Great. Thanks, Scott and Todd. And then just a quick follow-up on a different subject. Scott, you were touching earlier on the cash availability and consideration of M&A in this environment. Just want a bigger picture of thoughts on capital allocation for the company because you do have flexibility. Are you going to sit for a while and watch and wait and see what happens and be conservative? Or might we see you becoming offensive with M&A you've addressed, but also other uses of cash, maybe return of capital and thoughts there? Thanks.

speaker
Scott Farmer
Chairman of the Board and Chief Executive Officer

Well, yeah.
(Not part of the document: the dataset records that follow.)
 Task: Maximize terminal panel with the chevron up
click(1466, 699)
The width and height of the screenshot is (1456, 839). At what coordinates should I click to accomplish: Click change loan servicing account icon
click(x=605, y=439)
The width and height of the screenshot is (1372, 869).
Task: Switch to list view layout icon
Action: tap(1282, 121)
I think that our priorities have been, and I think looking forward will continue to be, that we would like to make acquisitions. We would like to make investments that would help us continue to grow the business. Mergers and acquisitions would be a great way for us to do that. You know, we also have, you know, a long track record of increasing our dividend. And, you know, those decisions will be made at a future point about what next year's or what our next dividend would be. But that is an important priority for us. And obviously, as you have seen in the past, even into the spring, stock buybacks have played a role when opportunities present themselves. I would say that sort of attitude approach, you know, is likely to continue as we look out in the future, when and, you know, how much and things like that depend on what opportunities present themselves. But our priorities really haven't changed. If we had an opportunity to make an acquisition, you know, now we would certainly want to look at that and take advantage of that opportunity.

speaker
Beck
Moderator/Representative

Thanks.

speaker
Operator
Conference Host

Thank you. At this time, there are no further questions, so I'll turn the conference back over to Mike Hansen for any closing remarks.

speaker
Mike Hansen
Executive Vice President and Chief Financial Officer

Well, thank you for joining us this morning, and we look forward to talking with you again after our first quarter, and that will likely be in mid to late September. So thank you, and have a great rest of your day.

speaker
Operator
Conference Host

Thank you, ladies and gentlemen. This concludes today's conference. All participants may now disconnect.